We are pleased to report on the increasing number of scholarships we are facilitating for children in the townships to go to “former model c schools” where they are exposed to interaction with children from various cultural and racial backgrounds and receive top level education.
Pearson High School in Port Elizabeth was the first school we partnered with; in the year 2010, where we facilitated a rugby scholarship for three boys starting Grade 8. The three boys now only have one more year of school, and they’re all looking forward to life after school and hopefully University education (the first in their families to do so). Since we started this relationship, we have been sending an increasing number of boys and girls to Pearson year after year. This year, we sent a total of 9 children to start Grade 8; giving a total of fifteen children currently on a sport scholarship at this school.
The second school we built a relationship with was Jeppe High School for Boys in Johannesburg, through the Theo Jackson Scholarship Fund. This Fund pays special attention to orphaned children who are highly motivated and have a drive to succeed in life. We currently have one boy at Jeppe, who has evolved into such a young gentleman over the three years he has been there. He has excelled in the classroom and on the sports field representing the school A-teams in both Rugby and Rowing.

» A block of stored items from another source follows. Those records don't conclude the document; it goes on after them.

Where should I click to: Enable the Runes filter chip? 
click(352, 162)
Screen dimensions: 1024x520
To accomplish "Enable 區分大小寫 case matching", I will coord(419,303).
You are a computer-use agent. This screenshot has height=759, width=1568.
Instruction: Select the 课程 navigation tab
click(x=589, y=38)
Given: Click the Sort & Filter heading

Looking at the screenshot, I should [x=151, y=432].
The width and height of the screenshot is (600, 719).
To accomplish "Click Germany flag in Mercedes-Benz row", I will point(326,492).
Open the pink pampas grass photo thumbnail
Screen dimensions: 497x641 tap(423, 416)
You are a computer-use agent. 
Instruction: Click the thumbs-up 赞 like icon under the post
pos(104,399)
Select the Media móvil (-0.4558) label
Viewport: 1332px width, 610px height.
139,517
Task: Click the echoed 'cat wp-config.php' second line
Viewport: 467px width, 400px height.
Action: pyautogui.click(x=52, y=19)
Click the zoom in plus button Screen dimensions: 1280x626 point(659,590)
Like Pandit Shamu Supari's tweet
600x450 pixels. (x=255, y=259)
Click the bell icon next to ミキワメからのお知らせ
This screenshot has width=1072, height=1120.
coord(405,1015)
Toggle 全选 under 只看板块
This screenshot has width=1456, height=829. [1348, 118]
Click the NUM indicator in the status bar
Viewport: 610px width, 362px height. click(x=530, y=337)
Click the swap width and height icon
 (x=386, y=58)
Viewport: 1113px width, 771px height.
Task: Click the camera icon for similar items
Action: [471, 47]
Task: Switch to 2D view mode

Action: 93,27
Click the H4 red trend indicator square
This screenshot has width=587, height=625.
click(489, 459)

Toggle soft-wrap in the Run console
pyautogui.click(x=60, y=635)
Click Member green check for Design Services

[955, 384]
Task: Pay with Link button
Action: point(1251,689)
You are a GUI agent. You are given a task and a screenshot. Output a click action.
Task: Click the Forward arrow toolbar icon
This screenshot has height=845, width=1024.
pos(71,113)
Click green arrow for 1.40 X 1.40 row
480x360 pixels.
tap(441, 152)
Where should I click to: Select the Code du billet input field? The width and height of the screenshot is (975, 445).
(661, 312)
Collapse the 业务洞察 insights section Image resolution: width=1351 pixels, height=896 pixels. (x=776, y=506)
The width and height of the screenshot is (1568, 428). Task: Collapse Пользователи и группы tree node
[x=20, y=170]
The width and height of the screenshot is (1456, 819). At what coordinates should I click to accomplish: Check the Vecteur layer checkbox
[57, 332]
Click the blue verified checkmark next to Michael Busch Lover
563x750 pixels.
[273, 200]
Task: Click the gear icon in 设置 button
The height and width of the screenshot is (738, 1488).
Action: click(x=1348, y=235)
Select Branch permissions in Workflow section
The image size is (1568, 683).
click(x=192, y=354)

The latest relationship is with St George’s Preparatory, in Port Elizabeth. The main difference between this school and the other two is that St George’s is a primary school; therefore accepts younger children for a year or two before they move on to high school. Children selected for this scholarship are at an advantage as they get moulded at an earlier age to adjust from a township school to a multi-racial one, which makes their chances of receiving a scholarship for high school even higher. We sent our first group of children to St George’s this year, two boys and two girls who are all high achievers in sport.
Despite all the talent that exists in the townships, it is extremely difficult for parents to afford schools which can open up opportunities for their children. It is therefore our greatest pleasure to provide the platform for such opportunities. The difference in the quality of education in the township schools and the multi-racial ones is remarkably vast. This therefore means the children need to work especially hard to catch-up, giving extra hours in their days where we provide tutors to assist them with their academics.
It was a lovely reward and incentive for the children when we took all of them to a Super 15 Rugby game at the Nelson Mandela Bay stadium between our local team, the Southern Kings and the Sharks, a team from Kwa-Zulu Natal. The children also got to socialise with their international tutors in a more casual environment, outside the classroom. The roles were reversed as the kids were teaching the tutors a thing or two about rugby. It was a great reward for all the hardwork the kids have put in at their new schools in their first term.
“Being at St George’s is hard; we have a lot of work even after school. It’s nice because the teachers help us with our homework. I want to go to Pearson next year because they are good in a lot of sports and I will fit in well.”- Zaryn Peters, UTS Beneficiary, 12 yrs old.
“We, as a family were over the moon when we learnt that my son Numaan would attend a school as prestigious as St George’s Prep. As a parent, you always have big dreams for your children, but being unemployed limits those dreams. With school fees, transport and school uniform arranged for us, we are only left with providing support for him.” – Leonie de Maar, UTS Beneficiary Parent.